Keine Meeresbewohner mehr essen ist das eine. Was können wir sonst im Privaten tun? Müssen wir auf Tauchen, Schnorcheln, Bootstouren verzichten?

Es ist ein Frage des Mindsets – ob wir es als Verzicht sehen. Man kann reisen, man kann tauchen. Aber ich bin ein Fan davon zu sagen, nur Luftblasen oder Fußspuren, aber sonst keinen Müll zu hinterlassen. Und man behält seine Hände bei sich. Man fasst keine Meerestiere an, man hängt sich nicht dran und lässt sich von ihnen ziehen. Und man verfolgt sie auch nicht mit der Kamera. Man muss jetzt nicht unbedingt diesen Meeresschildkröten 30 Minuten lang hinterherschnorcheln. Die hat Angst und Panik, aber die Pseudo-Instagram-Fotografen müssen unbedingt jetzt ein Foto mit der haben.

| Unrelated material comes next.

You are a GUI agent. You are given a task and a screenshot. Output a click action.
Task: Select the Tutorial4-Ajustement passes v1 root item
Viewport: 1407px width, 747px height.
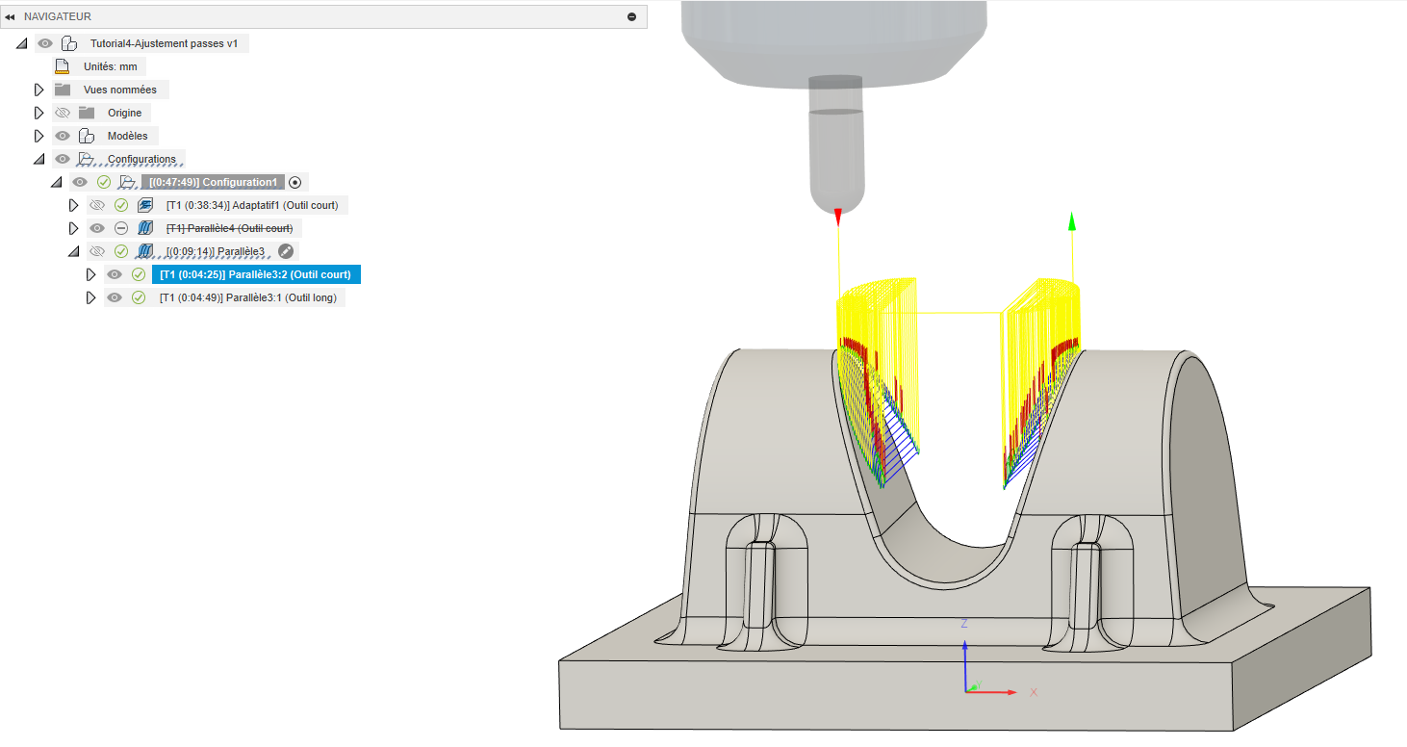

Das gilt auch für Tiere in Deutschland. Ich habe neulich in Frankfurt beobachtet, wie eine Familie hinter einer Nilgans hergerannt ist. Das Tier hatte Panik und die haben das als Spaß angesehen. Natürlich bin ich dorthin und habe gesagt: „Können Sie das bitte unterlassen? Das Tier hat Angst, das Tier läuft nicht weg, weil es Fangen spielen will.“ Ich finde, es ist kein Verzicht, wenn man versteht, dass ein anderes Lebewesen auch Rechte hat.